** START OF RECORDS TO USE **

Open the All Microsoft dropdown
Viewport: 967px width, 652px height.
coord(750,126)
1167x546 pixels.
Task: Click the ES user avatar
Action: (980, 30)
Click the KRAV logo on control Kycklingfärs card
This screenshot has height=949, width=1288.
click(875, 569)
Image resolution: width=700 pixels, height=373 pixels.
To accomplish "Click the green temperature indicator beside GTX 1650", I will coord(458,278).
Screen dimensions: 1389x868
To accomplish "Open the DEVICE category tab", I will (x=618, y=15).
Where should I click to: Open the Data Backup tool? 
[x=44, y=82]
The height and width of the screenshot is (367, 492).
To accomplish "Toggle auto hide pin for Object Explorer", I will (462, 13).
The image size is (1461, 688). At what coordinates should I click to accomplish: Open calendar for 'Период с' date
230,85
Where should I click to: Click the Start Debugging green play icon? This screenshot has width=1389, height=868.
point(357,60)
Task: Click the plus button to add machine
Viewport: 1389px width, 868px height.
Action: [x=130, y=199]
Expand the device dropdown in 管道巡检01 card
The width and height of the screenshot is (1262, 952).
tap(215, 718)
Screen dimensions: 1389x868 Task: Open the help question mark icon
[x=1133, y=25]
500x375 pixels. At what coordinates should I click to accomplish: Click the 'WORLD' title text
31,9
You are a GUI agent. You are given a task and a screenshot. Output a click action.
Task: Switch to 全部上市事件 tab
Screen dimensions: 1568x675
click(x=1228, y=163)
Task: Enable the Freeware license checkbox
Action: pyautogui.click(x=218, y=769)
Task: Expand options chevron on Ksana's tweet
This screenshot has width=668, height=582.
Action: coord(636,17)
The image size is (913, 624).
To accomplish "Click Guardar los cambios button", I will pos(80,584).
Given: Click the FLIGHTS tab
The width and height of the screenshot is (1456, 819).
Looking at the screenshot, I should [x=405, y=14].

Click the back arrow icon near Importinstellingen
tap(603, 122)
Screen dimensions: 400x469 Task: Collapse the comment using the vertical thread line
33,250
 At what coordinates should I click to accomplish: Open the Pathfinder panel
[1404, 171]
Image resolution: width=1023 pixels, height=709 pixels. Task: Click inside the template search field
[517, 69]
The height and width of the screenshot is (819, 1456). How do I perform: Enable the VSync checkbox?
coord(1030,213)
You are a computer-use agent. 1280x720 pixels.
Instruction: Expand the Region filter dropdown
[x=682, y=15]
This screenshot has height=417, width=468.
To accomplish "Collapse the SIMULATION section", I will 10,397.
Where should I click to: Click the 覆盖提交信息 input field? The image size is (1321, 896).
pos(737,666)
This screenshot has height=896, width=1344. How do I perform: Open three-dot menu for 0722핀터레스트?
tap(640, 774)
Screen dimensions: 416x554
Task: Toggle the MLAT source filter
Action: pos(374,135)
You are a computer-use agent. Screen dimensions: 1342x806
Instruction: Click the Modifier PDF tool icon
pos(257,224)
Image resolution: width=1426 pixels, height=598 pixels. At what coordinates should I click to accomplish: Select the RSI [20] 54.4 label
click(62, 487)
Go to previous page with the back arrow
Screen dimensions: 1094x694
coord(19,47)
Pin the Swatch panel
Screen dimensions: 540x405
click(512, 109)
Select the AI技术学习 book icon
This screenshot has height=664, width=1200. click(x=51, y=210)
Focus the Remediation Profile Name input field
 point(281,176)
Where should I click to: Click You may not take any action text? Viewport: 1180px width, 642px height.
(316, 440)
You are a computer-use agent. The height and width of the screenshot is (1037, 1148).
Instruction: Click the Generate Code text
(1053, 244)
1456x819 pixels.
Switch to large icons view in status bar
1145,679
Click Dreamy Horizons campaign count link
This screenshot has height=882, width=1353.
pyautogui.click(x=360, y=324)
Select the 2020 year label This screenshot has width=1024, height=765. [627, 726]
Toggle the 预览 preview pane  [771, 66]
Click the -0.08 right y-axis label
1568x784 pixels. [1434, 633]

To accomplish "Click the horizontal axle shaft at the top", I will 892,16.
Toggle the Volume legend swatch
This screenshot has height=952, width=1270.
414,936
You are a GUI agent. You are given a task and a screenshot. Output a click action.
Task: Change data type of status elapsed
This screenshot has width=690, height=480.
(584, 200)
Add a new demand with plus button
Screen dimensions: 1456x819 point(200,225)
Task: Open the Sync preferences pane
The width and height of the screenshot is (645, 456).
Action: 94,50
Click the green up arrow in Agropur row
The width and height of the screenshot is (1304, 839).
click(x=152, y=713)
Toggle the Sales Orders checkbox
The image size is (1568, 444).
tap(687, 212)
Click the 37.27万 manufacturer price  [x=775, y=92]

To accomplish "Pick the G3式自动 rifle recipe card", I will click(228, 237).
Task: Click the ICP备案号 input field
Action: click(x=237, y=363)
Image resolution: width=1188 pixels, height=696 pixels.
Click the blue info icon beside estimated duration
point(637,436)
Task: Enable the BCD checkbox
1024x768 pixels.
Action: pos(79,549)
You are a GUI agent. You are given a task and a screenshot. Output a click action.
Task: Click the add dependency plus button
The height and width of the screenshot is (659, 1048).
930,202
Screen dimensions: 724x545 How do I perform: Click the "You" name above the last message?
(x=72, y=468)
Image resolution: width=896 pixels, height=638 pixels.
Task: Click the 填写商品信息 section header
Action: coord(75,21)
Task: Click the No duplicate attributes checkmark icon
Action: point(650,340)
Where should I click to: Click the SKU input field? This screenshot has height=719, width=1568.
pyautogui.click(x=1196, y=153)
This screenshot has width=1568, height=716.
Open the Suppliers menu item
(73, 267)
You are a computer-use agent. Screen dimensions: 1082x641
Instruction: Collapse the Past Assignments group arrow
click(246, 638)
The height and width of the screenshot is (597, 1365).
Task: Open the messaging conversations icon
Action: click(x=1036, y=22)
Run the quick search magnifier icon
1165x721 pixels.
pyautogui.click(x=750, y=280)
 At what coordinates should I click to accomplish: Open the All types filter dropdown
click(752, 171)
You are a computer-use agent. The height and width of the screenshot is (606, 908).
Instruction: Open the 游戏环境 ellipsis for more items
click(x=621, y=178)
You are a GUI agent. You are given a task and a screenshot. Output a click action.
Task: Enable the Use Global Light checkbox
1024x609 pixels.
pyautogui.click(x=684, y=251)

** END OF RECORDS TO USE **

AIM -
Copy the data word for word, from its first line through the line containing "Action: coord(636,17)".

TASK OUTPUT -
Open the All Microsoft dropdown
Viewport: 967px width, 652px height.
coord(750,126)
1167x546 pixels.
Task: Click the ES user avatar
Action: (980, 30)
Click the KRAV logo on control Kycklingfärs card
This screenshot has height=949, width=1288.
click(875, 569)
Image resolution: width=700 pixels, height=373 pixels.
To accomplish "Click the green temperature indicator beside GTX 1650", I will coord(458,278).
Screen dimensions: 1389x868
To accomplish "Open the DEVICE category tab", I will (x=618, y=15).
Where should I click to: Open the Data Backup tool? 
[x=44, y=82]
The height and width of the screenshot is (367, 492).
To accomplish "Toggle auto hide pin for Object Explorer", I will (462, 13).
The image size is (1461, 688). At what coordinates should I click to accomplish: Open calendar for 'Период с' date
230,85
Where should I click to: Click the Start Debugging green play icon? This screenshot has width=1389, height=868.
point(357,60)
Task: Click the plus button to add machine
Viewport: 1389px width, 868px height.
Action: [x=130, y=199]
Expand the device dropdown in 管道巡检01 card
The width and height of the screenshot is (1262, 952).
tap(215, 718)
Screen dimensions: 1389x868 Task: Open the help question mark icon
[x=1133, y=25]
500x375 pixels. At what coordinates should I click to accomplish: Click the 'WORLD' title text
31,9
You are a GUI agent. You are given a task and a screenshot. Output a click action.
Task: Switch to 全部上市事件 tab
Screen dimensions: 1568x675
click(x=1228, y=163)
Task: Enable the Freeware license checkbox
Action: pyautogui.click(x=218, y=769)
Task: Expand options chevron on Ksana's tweet
This screenshot has width=668, height=582.
Action: coord(636,17)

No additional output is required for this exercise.